┌──

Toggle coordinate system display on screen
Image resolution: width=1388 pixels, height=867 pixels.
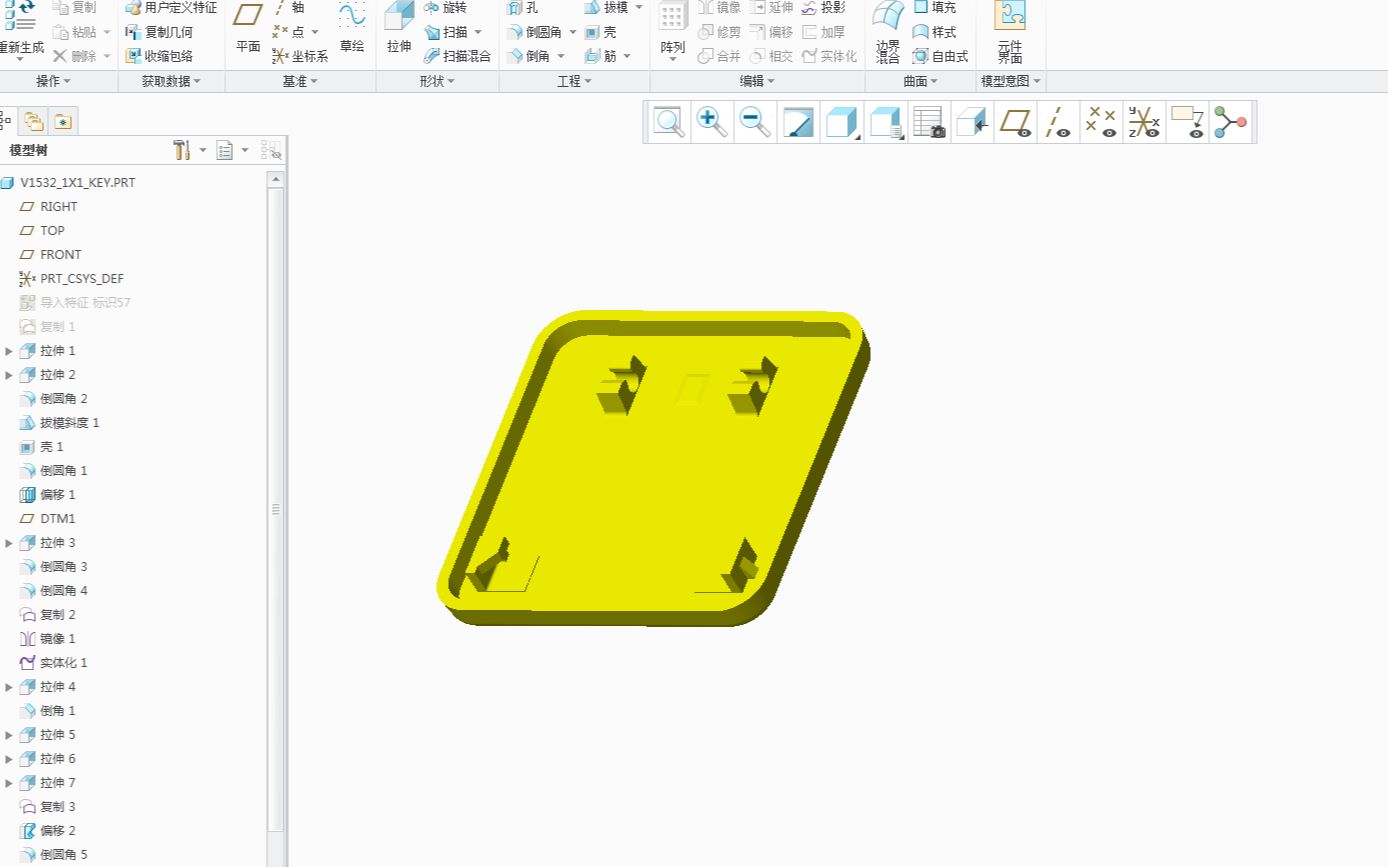tap(1143, 121)
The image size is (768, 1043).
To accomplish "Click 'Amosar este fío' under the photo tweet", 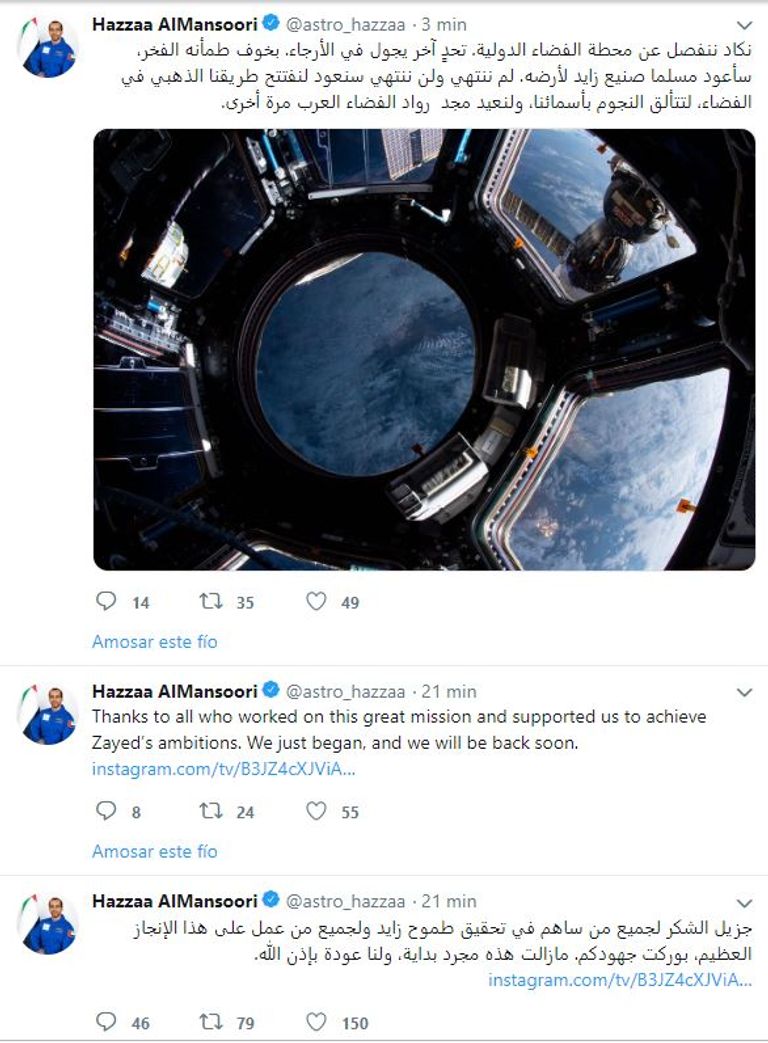I will tap(154, 641).
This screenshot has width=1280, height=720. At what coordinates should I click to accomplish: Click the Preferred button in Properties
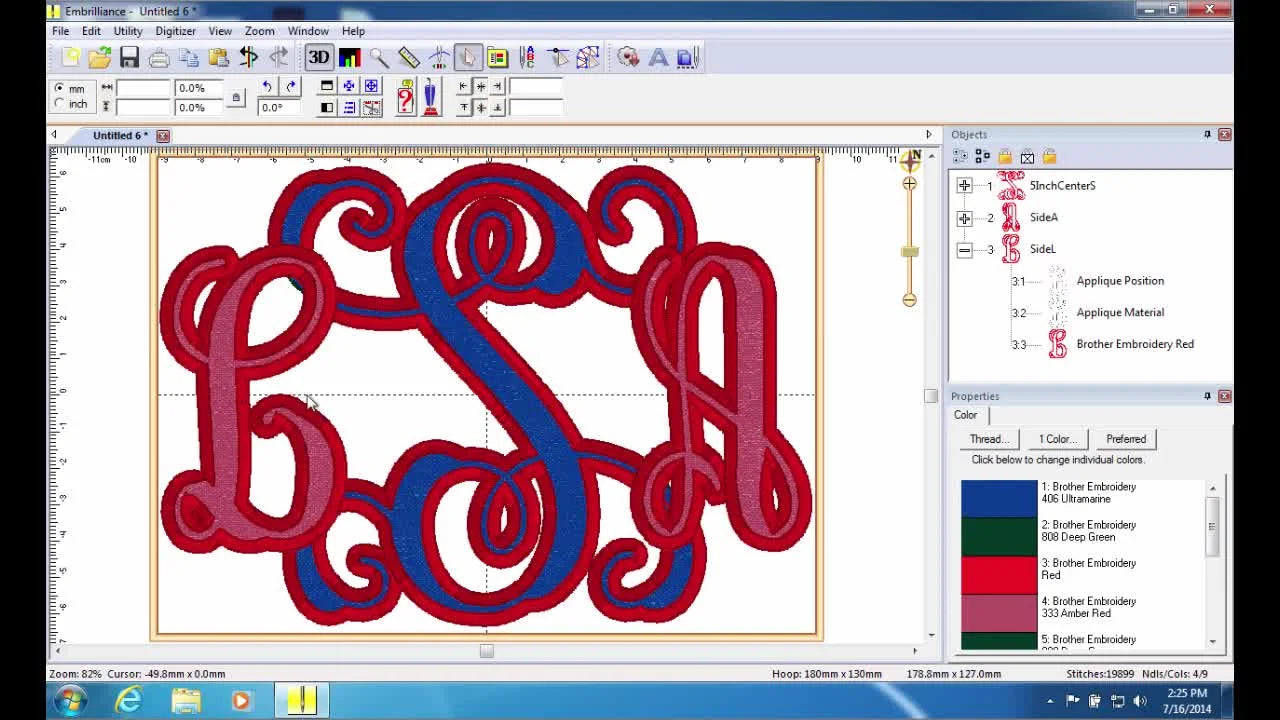click(1125, 439)
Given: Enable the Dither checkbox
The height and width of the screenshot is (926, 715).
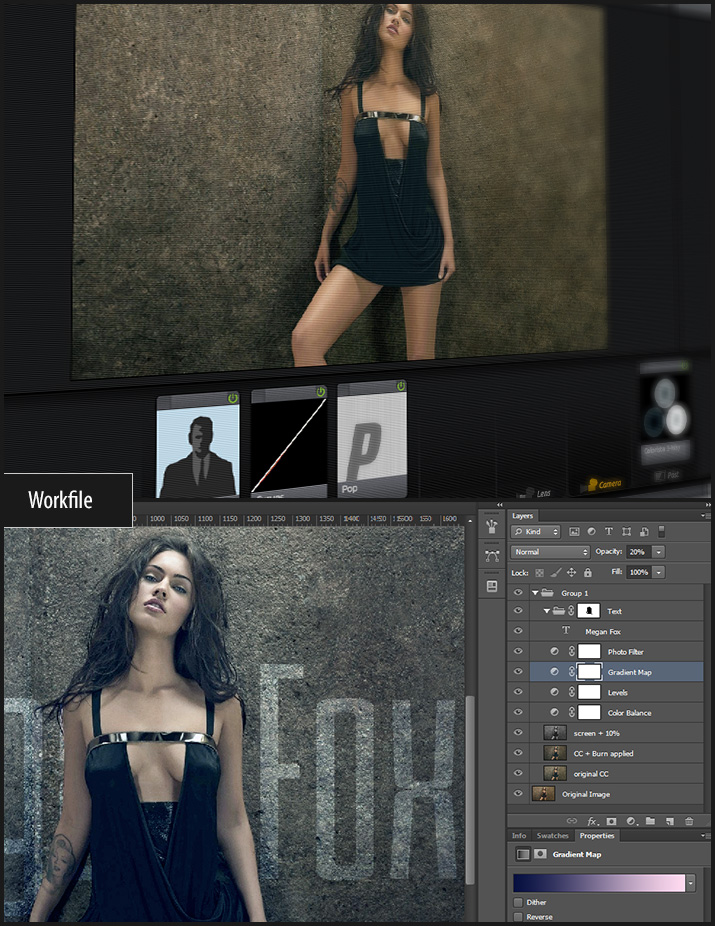Looking at the screenshot, I should (x=518, y=902).
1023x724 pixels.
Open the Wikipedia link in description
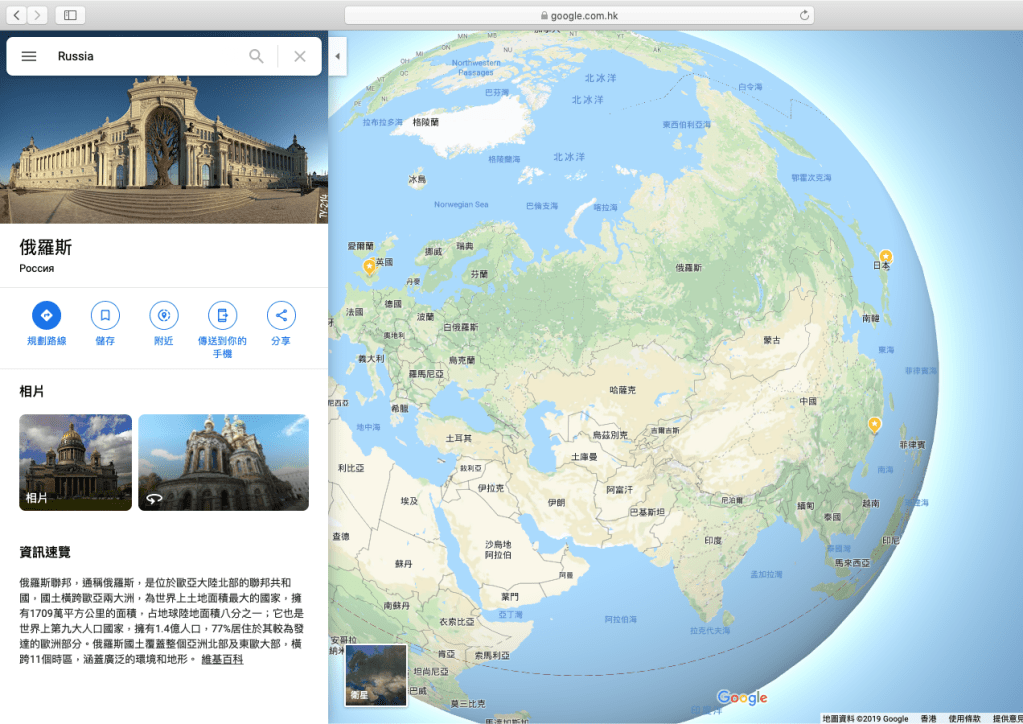tap(222, 660)
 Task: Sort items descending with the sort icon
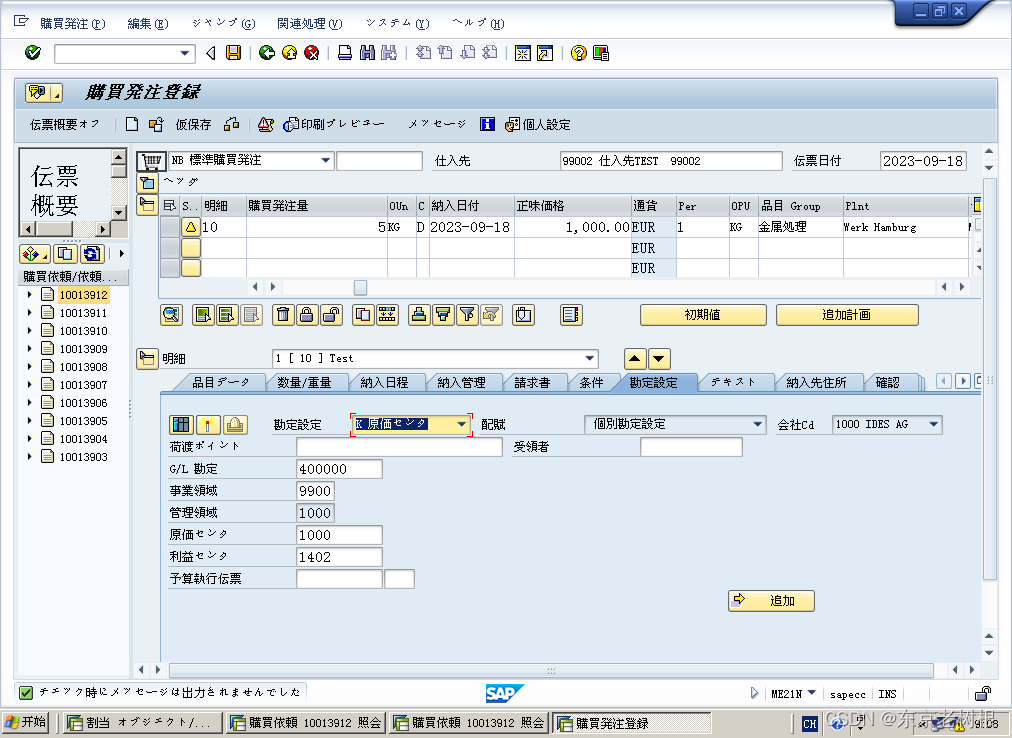coord(442,314)
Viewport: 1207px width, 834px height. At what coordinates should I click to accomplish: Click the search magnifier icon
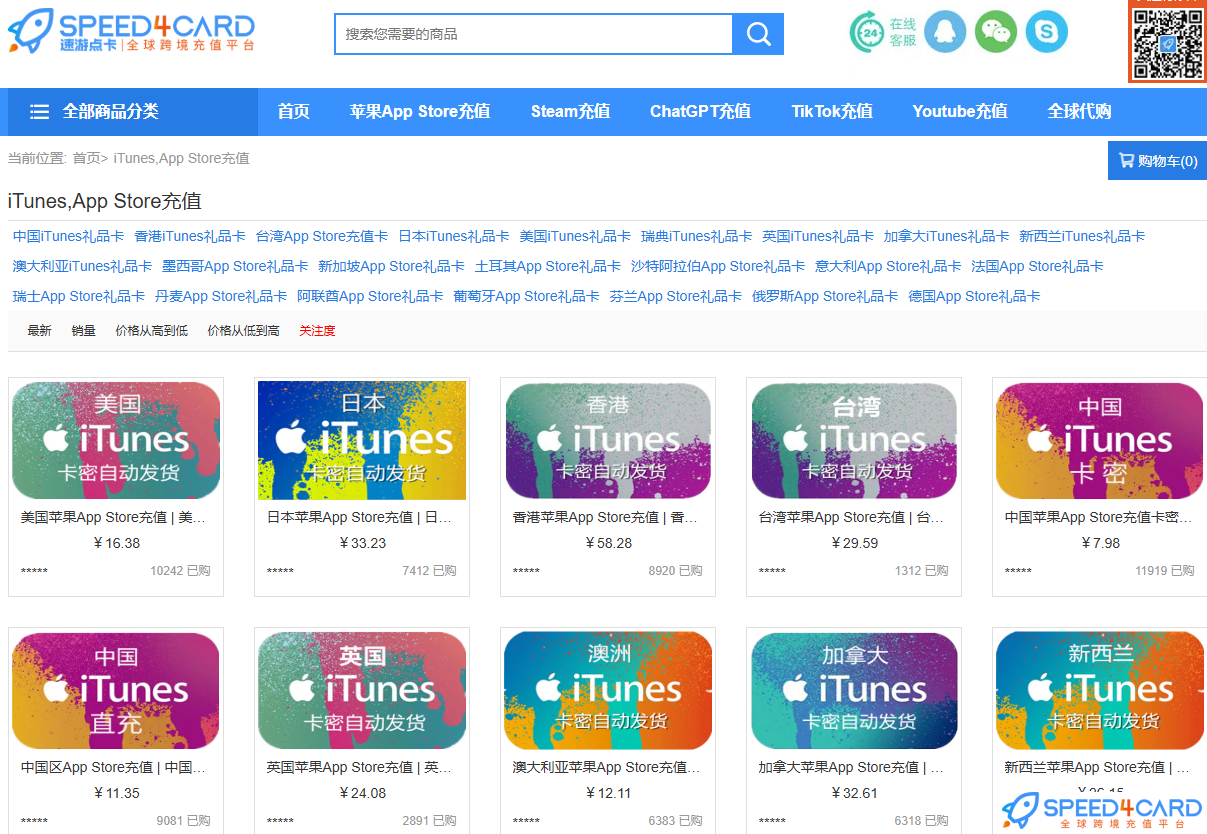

└──

EXERCISE REQUIREMENTS: Write out exactly, and only, the lines running from the line with "Task: Sort items" to the last line above, both included, with all pictures omitted.

RESULT OF THIS TASK:
 Task: Sort items descending with the sort icon
coord(442,314)
Viewport: 1207px width, 834px height. At what coordinates should I click to accomplish: Click the search magnifier icon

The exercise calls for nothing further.